Just a few months before saying goodbye to Oxford, I finally had a chance to take a day trip to Bibury, located in Gloucestershire. Although it was not an easy trip due to the infrequency of public transports, my friend and I managed to get there thanks to our meticulous plan. From Oxford, we took the 853 bus (Direction: Cheltenham/Gloucester) and stopped at Northleach. And then from Northleach, we took the 855 (Direction: Cirencester) to Bibury. Remember that time management is the key for a perfect day trip to Bibury from Oxford using buses. For a more detailed account of my travel planning, check out this post from my personal blog: Bibury: A Quintessentially English Image.

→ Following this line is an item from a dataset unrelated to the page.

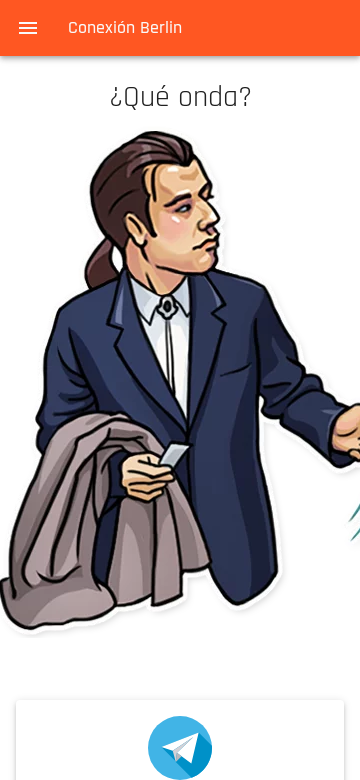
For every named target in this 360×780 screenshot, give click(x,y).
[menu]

The main attraction of Bibury is the Arlington Row, which appears on the United Kingdom passports. Built in 1380, the cottages of the Arlington Row were originally a wool store. They represent the traditional architecture of the rural villages of the Cotswold District. You can even stay overnight in one of the heritage cottages. The picturesque River Coln near the Arlington Row adds to the beauty of the village and sets a relaxing mood for any visitor.
A visit to the Bibury Trout Farm will be fun as it is a family-friendly activity. I decided to skip this place because I was not into fishing. For a tasty and budget lunch, I recommend trying the restaurant The Catherine Wheel, which is only a 5-min walk from the trout farm. Trout is a Bibury's specialty so do not forget to try a trout dish. The pan-fried trout fillet at the Catherine Wheel was excellent. If you prefer a sophisticated lunch for a special occasion, book a table at the Swan Hotel. After lunch, my friend and I took a stroll through the village and found St. Mary Church, a grade I listed church dating to the 12th century.
While taking pictures of the Arlington Row, I kept seeing a striking yellow car, which was an eyesore to many tourists. I found it quite funny that someone would not mind parking their car there and "photobombing" people's photos. Later, I found out that the car belonged to an elderly local man, who argued that he should have had the right to park his car wherever he wanted. Instead of being annoyed, I thought he was right because he was a resident of the village. The whole situation became humorous as visitors kept complaining about the appearance of the car, and the story was featured in many newspapers. The car was a realistic and modern touch to the otherwise fairy-tale destination, making the village not as dreamy as expected by foreigners. I wonder if the car is still there.
To me, Bibury was more than just a beautiful and quaint village in the Cotswold. It was the ultimate Englishness that I was looking for while living in the UK. Among many other things such as the afternoon tea, the posh accent, and the capital London, the village Bibury was definitely the most typical English thing that I had seen. I even encountered some British humor there.